### Home > APCALC > Chapter 3 > Lesson 3.4.1 > Problem3-153

3-153.

Sketch a continuous curve which meets all of the following criteria:

• $f ^\prime (x) > 0$ for all $x$

• $f$ is concave down.

• $f(2) = 1$

• $f ^\prime(2) =\frac { 1 } { 2 }$

$f^\prime(x) > 0$ means $f(x)$ is always increasing.

$f(x)$ looks something like a square root graph (w/out the endpoint) or a logarithmic graph (w/out the asymptote).

If $f(2) = 1$, then the point $(2, 1)$ lies on the graph of the function.
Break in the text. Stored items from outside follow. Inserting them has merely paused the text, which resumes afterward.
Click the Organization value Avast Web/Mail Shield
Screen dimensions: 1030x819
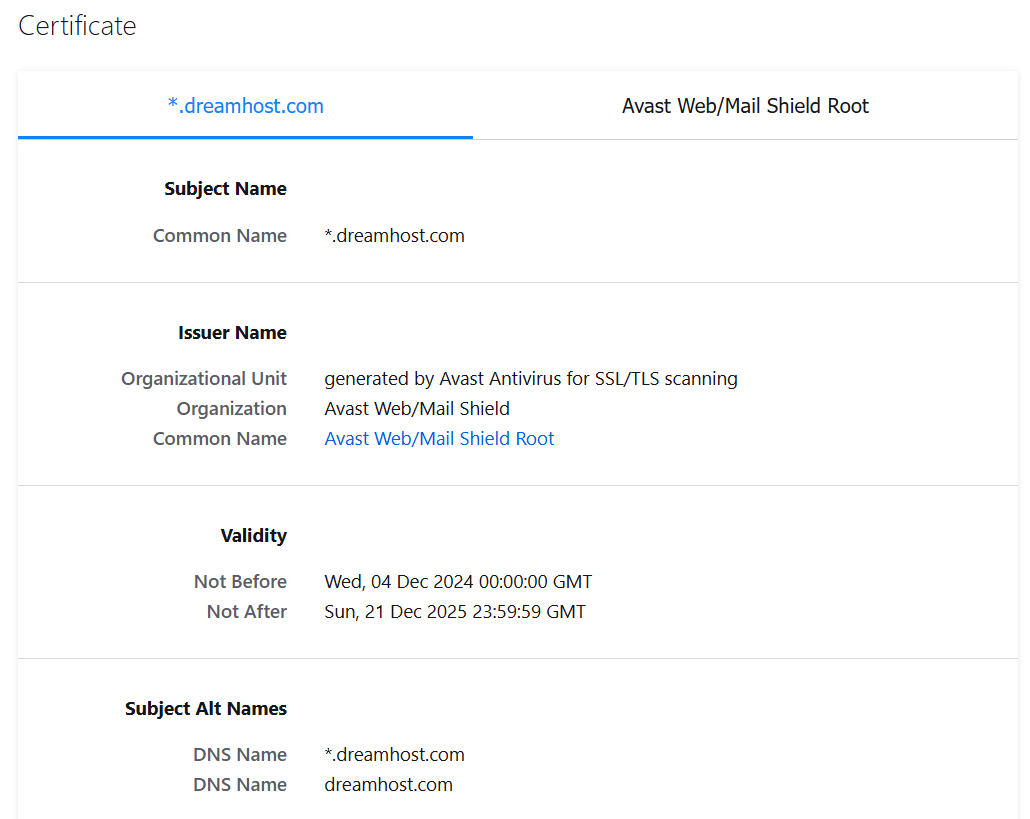(x=417, y=409)
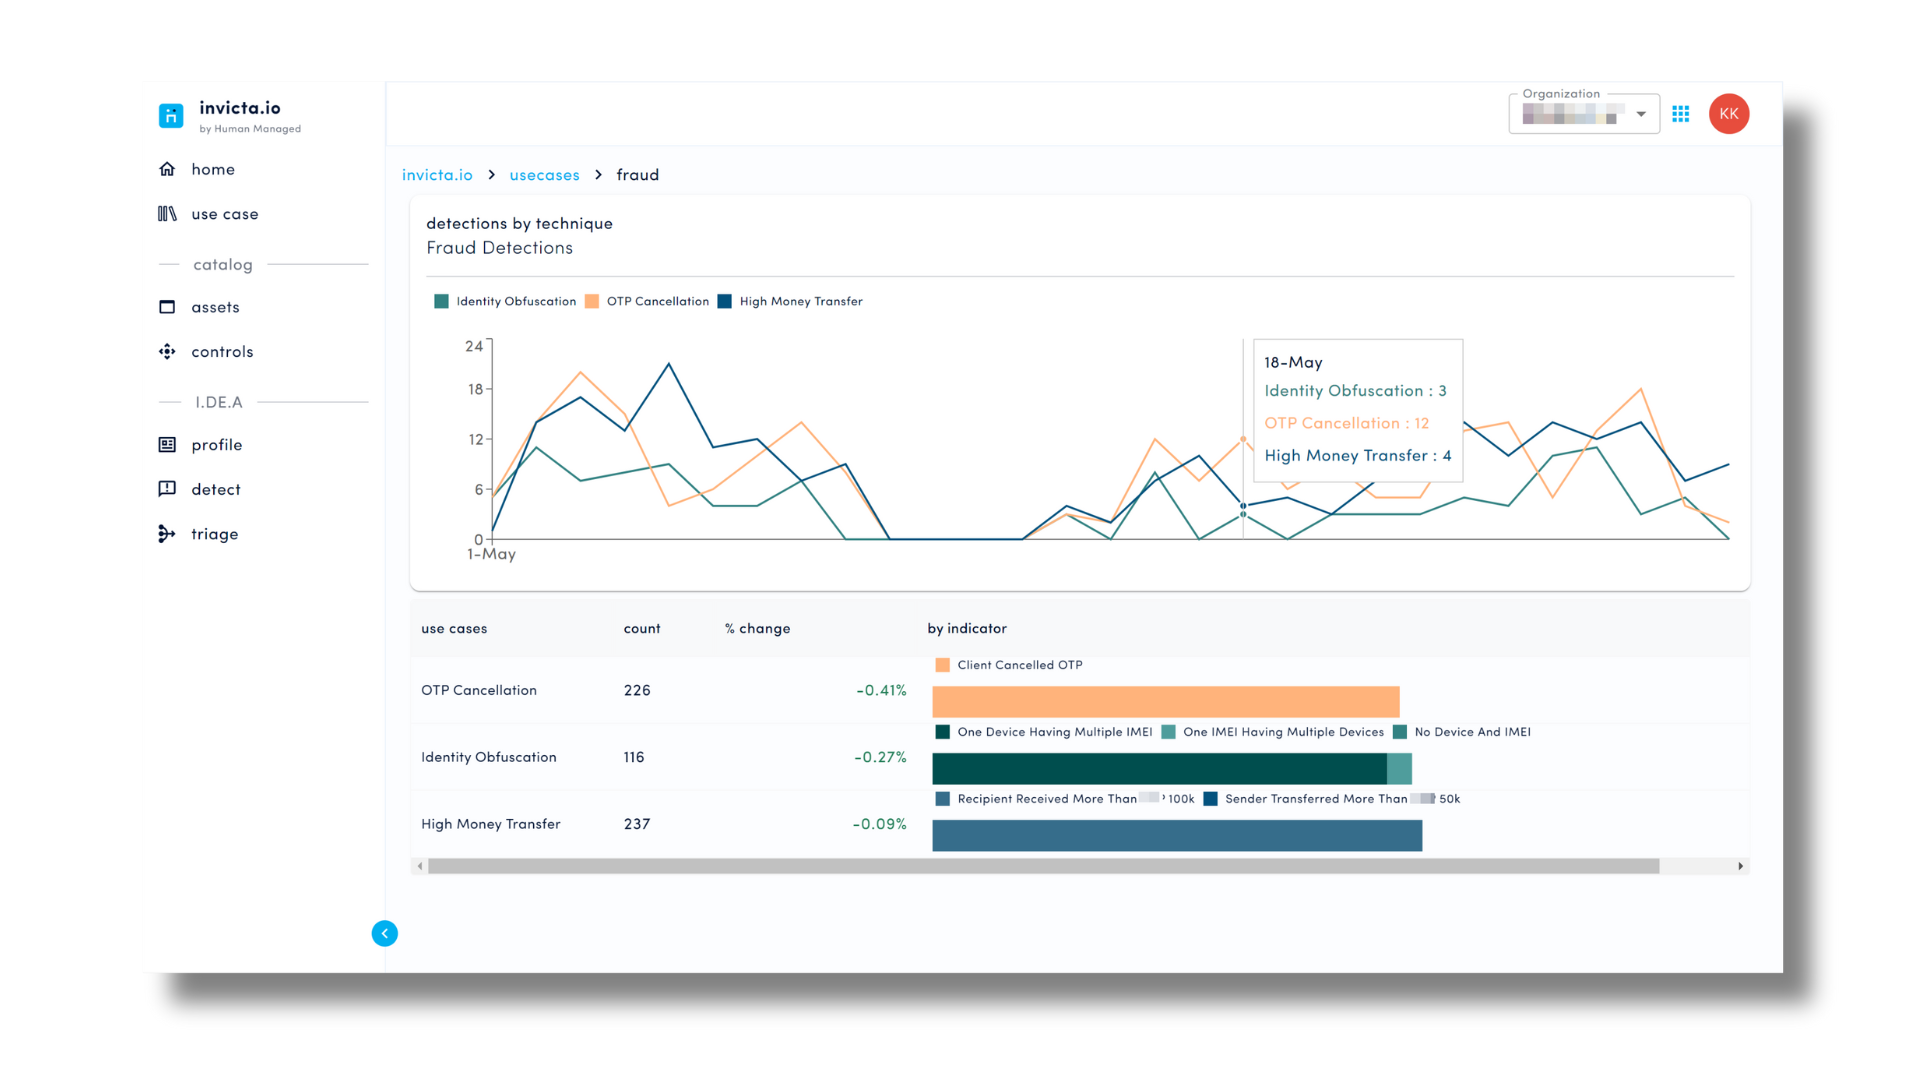Toggle the Identity Obfuscation chart legend
1920x1080 pixels.
506,301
$f ^\prime(2) =\frac { 1 } { 2 }$ means the slope of the tangent line is at $x = 2$ is $\frac{1}{2}$

1. How many roots does $f$ have?

Is it possible for a function that is always increasing (hint 1) AND always concave down (hint 2) to have no roots?
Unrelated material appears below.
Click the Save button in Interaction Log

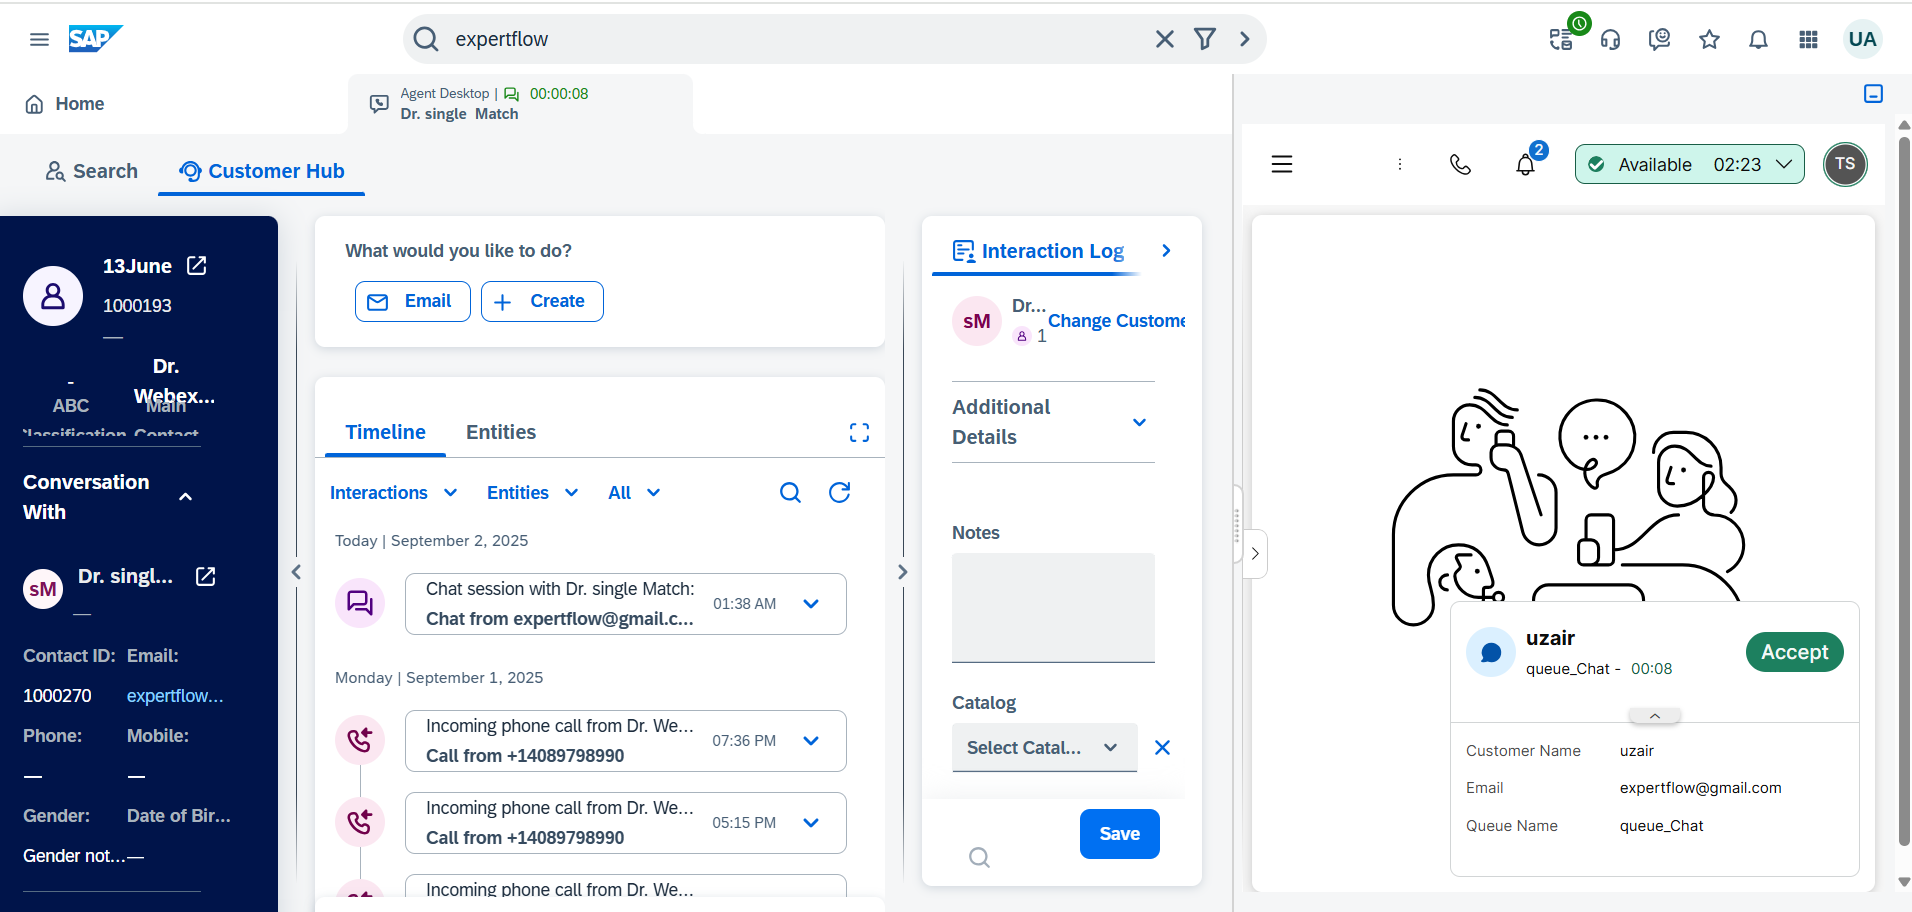point(1119,834)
2. What can you say about the location of the root(s)?

On what domain could the root(s) not exist?

3. What is $\lim\limits _ { x \rightarrow - \infty } f ( x )$?

Could there be a horizontal asymptote as $x \rightarrow −\infty$?

4. Is it possible that $f^\prime (1) = 1$? $f ^\prime (1) =\frac { 1 } { 4 }$? For each case, explain why or why not.

Remember: $f^\prime(2)=\frac{1}{2}$ and $f(x)$ is increasing and concave down.